20155 London Program: Surveilling London: Sexuality, Race, and Power

This course investigates the experience of watching and being watched in London while giving students the opportunity to pursue a quarter-long individual research project. Through texts ranging in genre, medium and period, we will explore explicit and implicit surveillance in London: the formal modes of observing and regulating people in public (government CCTV, private security technology), and informal instances of overseeing and overhearing. How has London's literature, history, and culture registered its status as a site of particularly intense surveillance? We begin the quarter with theoretical (l-berlant, Michael Warner, Jeremy Bentham) and imaginative texts (Daniel Defoe, Oscar Wilde) alongside film and television (Francis Ford Coppola, Bodyguard) which illuminate the key paradox of how surveillance blatantly regulates public identities while, paradoxically, encouraging voyeurism of bodies labeled other or perverse.
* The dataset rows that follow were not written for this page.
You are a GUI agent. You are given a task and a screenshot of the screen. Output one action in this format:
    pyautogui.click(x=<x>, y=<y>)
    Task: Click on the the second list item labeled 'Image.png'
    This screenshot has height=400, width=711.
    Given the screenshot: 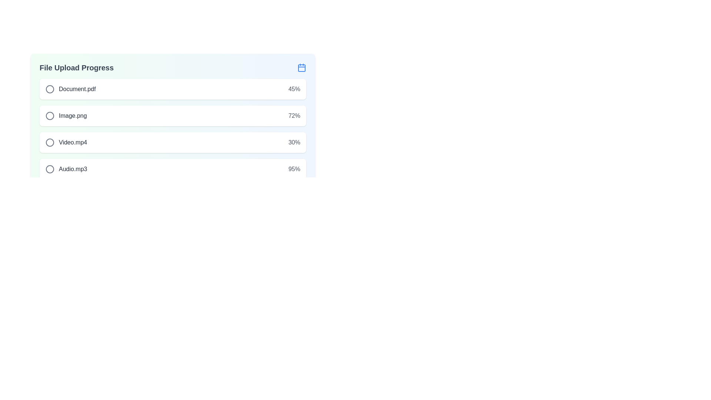 What is the action you would take?
    pyautogui.click(x=66, y=116)
    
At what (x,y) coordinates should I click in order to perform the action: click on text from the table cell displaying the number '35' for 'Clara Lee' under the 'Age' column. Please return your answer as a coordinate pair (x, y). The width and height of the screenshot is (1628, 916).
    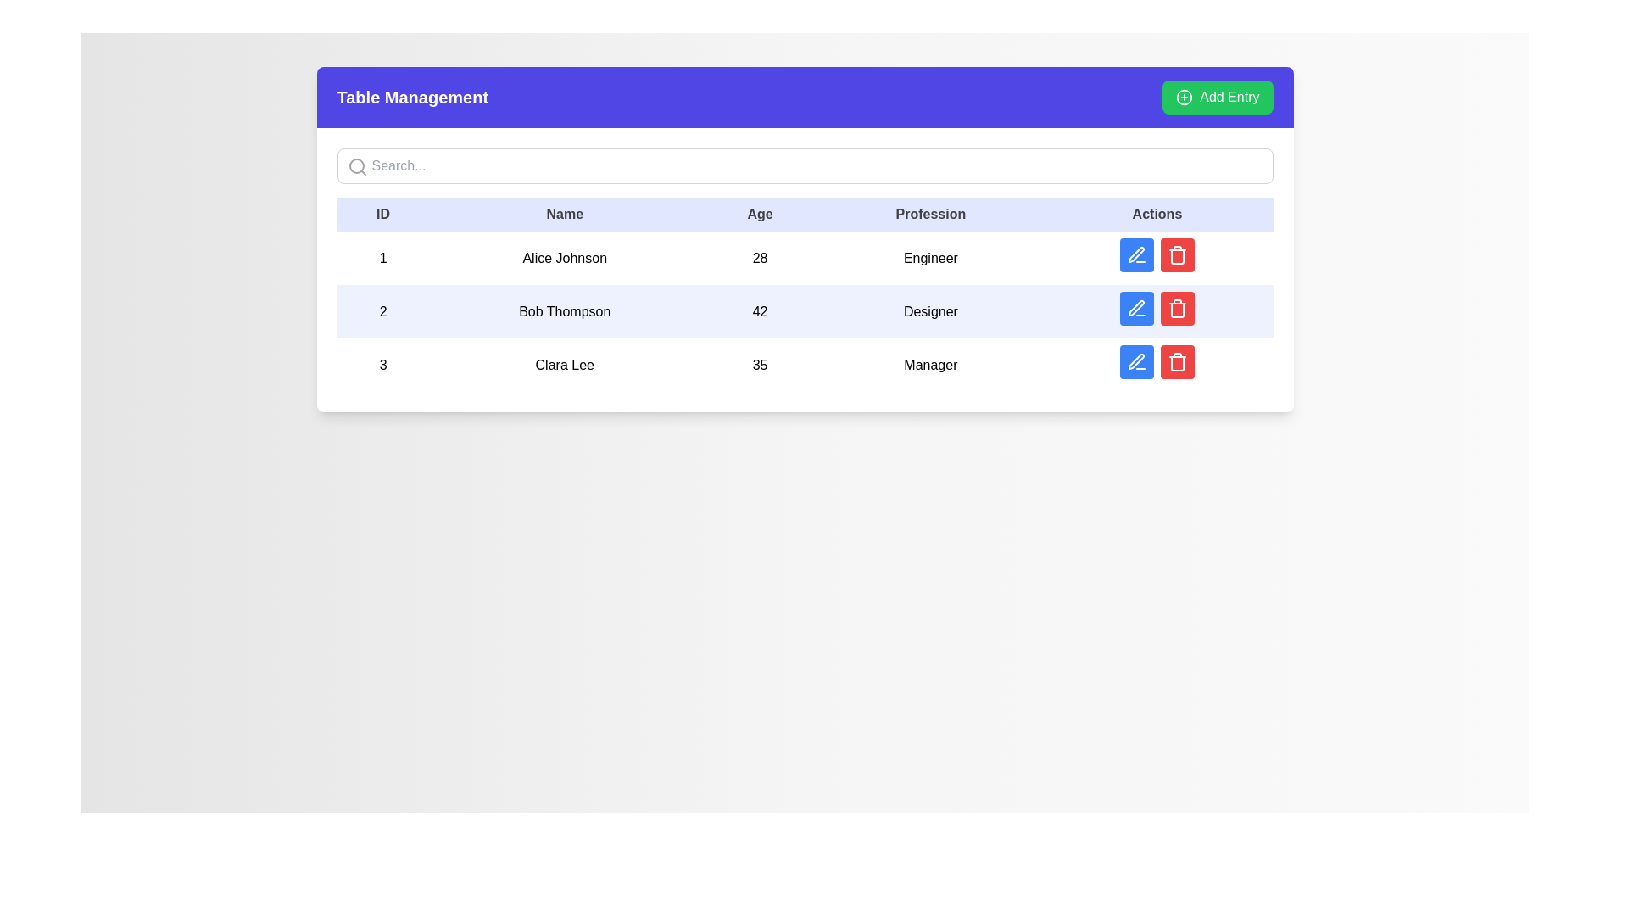
    Looking at the image, I should click on (759, 364).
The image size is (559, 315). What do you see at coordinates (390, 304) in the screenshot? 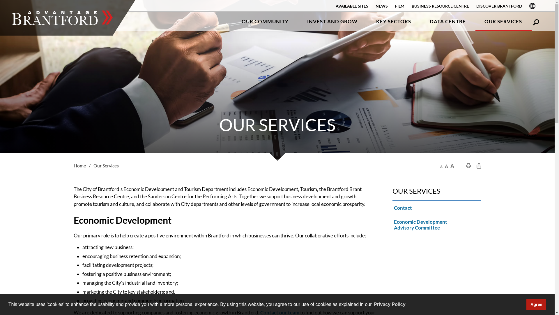
I see `'Privacy Policy'` at bounding box center [390, 304].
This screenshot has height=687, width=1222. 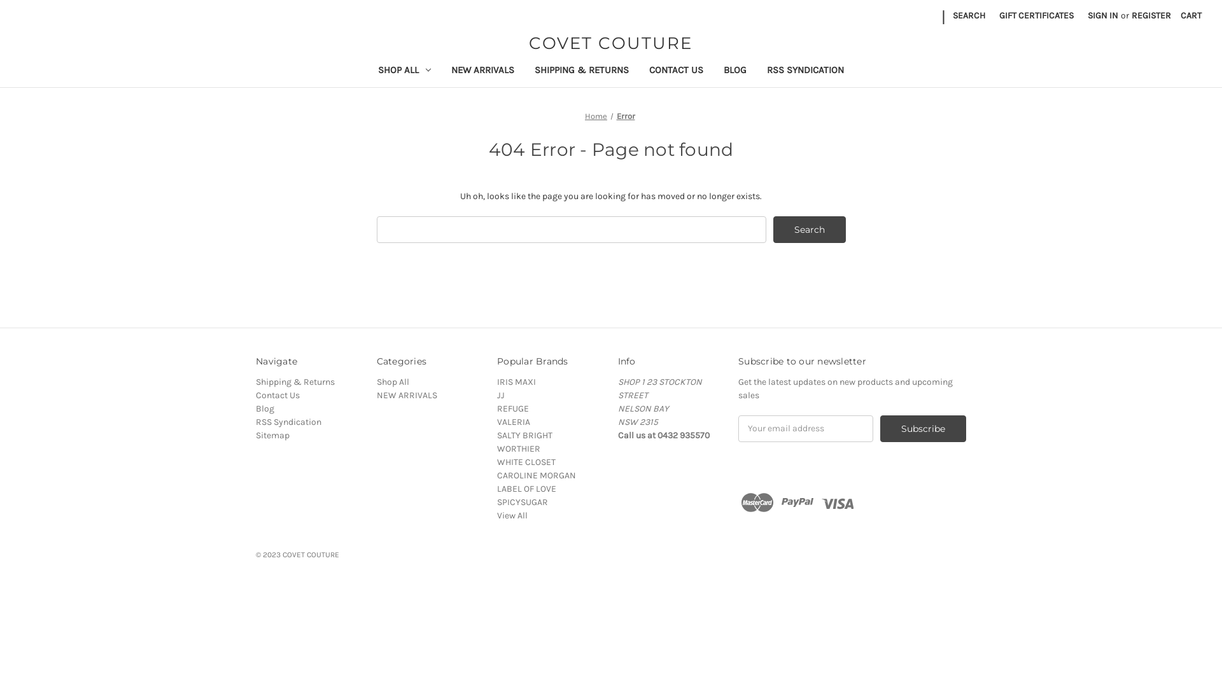 I want to click on 'WORTHIER', so click(x=496, y=448).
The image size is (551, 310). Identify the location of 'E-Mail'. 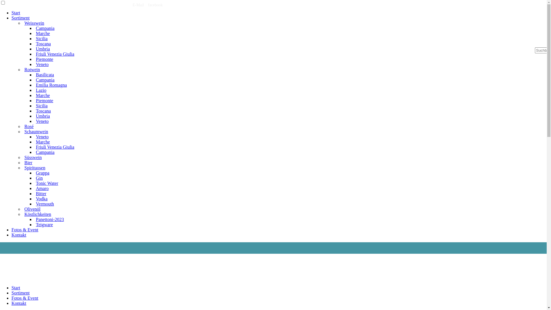
(138, 5).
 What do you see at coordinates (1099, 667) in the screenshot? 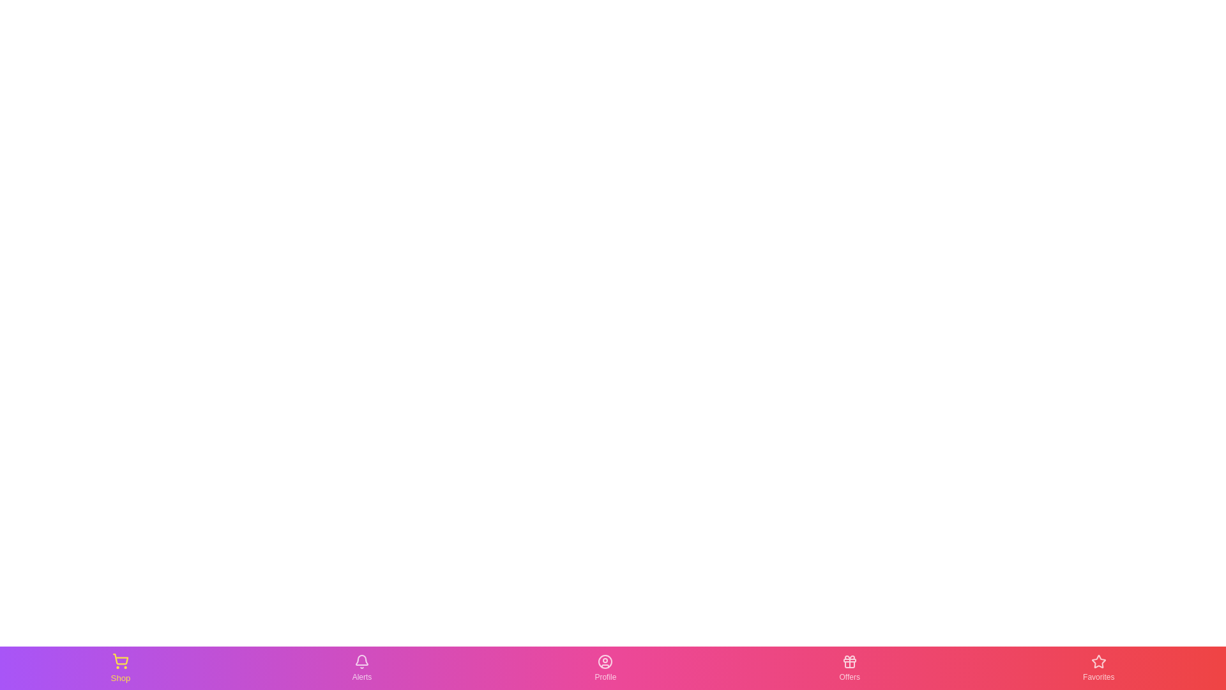
I see `the Favorites tab in the bottom navigation bar` at bounding box center [1099, 667].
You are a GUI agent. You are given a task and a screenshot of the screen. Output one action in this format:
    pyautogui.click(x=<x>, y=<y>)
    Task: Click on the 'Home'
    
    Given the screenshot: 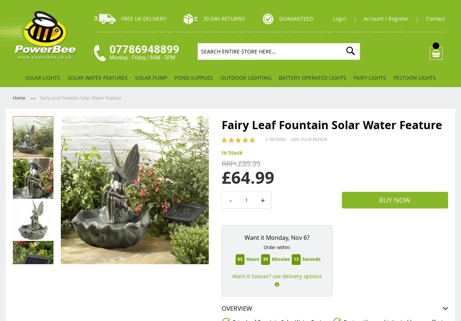 What is the action you would take?
    pyautogui.click(x=20, y=98)
    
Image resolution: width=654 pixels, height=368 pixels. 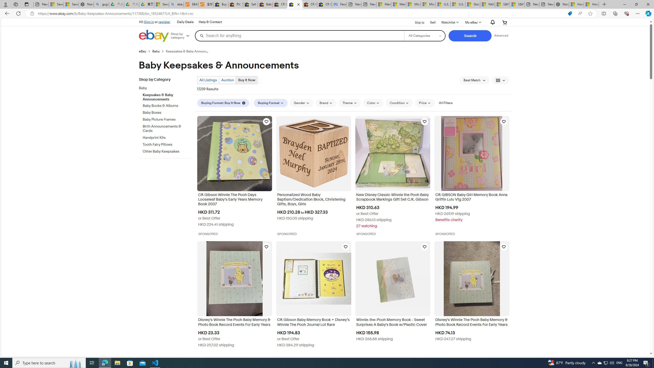 What do you see at coordinates (209, 22) in the screenshot?
I see `'Help & Contact'` at bounding box center [209, 22].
Fieldtrips to related historical and cultural sites will contextualize student research aims as we shift to independent projects in the second half of the course. Students will pursue archival and fieldwork opportunities in London with freedom to select topics under the umbrella of surveillance. Through rigorous engagement with course texts and individual research, students will strengthen textual analysis skills, become better acquainted with the city, and develop a reflexive relationship to their embodied and intellectual journeys through London.